DHS consolidated many enforcement-heavy agencies into a single department defined by a unifying mission: homeland security. Mission framing matters. When an organization’s identity is tied to preventing catastrophic risk, it naturally evolves toward risk aversion, secrecy, and internal cohesion. Those traits are not inherently bad but they are self-reinforcing.

At the same time, not all enforcement agencies were consolidated. The FBI remained in Justice. ATF remained separate. So we did not create a unified domestic enforcement system. We created a large enforcement bloc with its own culture and intelligence apparatus, operating alongside other enforcement bodies.

That is a recipe for institutional insularity.

Over time, large consolidated departments tend to defend their turf, justify their budgets, and interpret data in ways that reinforce their mission. That is not a moral failing. It is bureaucratic physics.

Does a Department of Immigration Solve Anything?

Galston argues that immigration is no longer primarily a security issue and therefore should not sit inside DHS. He proposes a new Department of Immigration, along with a Bureau of Immigration Analysis to assess economic needs. But what specific dysfunction would this cure?

Is the asylum backlog caused by DHS reporting lines? No. It is caused by statutory design, procedural rules, and insufficient adjudicative capacity.

Are deportation controversies caused by departmental placement? No. They are driven by executive priorities, prosecutorial discretion, and political mandates.

Is the emphasis on family reunification versus economic migration a structural problem inside DHS? No. It is embedded in immigration law enacted by Congress decades ago.

You do not fix statutory architecture by moving boxes.

The proposed Bureau of Immigration Analysis raises a deeper issue. It would assess “the needs of the economy.” But that phrase hides an assumption. Which economy? At what wage levels? Under what capital-labor balance? With what automation trajectory?

If the bureau takes current sectoral dependence on immigrant labor as given, then it is not analyzing needs it is ratifying existing business models. That is circular. It treats present economic structures as optimal and adjusts immigration policy to sustain them.

But immigration levels influence wages. They influence labor force participation. They influence automation incentives. They influence fiscal burdens on states and localities.

Those are political choices. They are distributional questions. They cannot be rendered technocratic simply by creating a bureau.

The Lesson of DHS

The lesson of DHS is not that we need another reorganization. The lesson is that structural consolidation without incentive reform produces bureaucratic insulation. If immigration policy is obsolete and I believe much of it is, then the remedy lies in:

  • Rewriting the statutory balance between family and economic migration.
  • Reforming asylum procedures.
  • Designing workable guest-worker programs.
  • Enforcing employer verification consistently.
  • Clarifying federal-state responsibilities and compensation mechanisms.

Those are legislative and policy questions.

Creating a Department of Immigration would not answer them. It would elevate immigration symbolically to cabinet status. It would trigger new congressional committees, new political appointments, and a multi-year transition process. It would consume administrative energy. It would not necessarily produce clarity.

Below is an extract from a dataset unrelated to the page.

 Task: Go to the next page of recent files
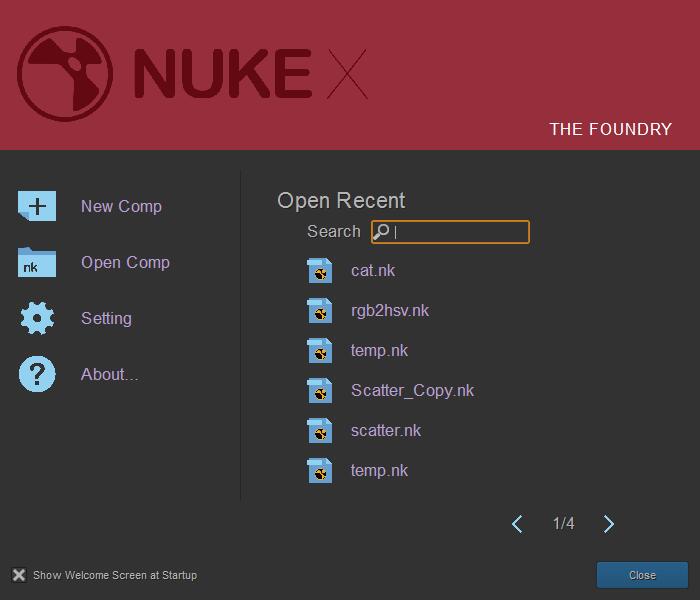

In large organizations, structural reorganization is the most expensive and least reliable form of reform.

I opposed DHS because it added a layer and consolidated enforcement culture in ways that encouraged insularity. Both occurred. We should hesitate before repeating the experiment.

If there is a structural change worth considering, it would be more modest and more surgical: separating adjudication from enforcement, creating independent immigration courts, or embedding economic migration functions within departments already oriented toward labor markets and economic analysis.

In complex systems, decomposition by function is usually more stable than centralization by theme.

Immigration is indeed central to our national life. That is precisely why we should resist cosmetic reorganizations and instead focus on the harder work of statutory reform and incentive design.

Rearranging the chart is easier. It is also less likely to work.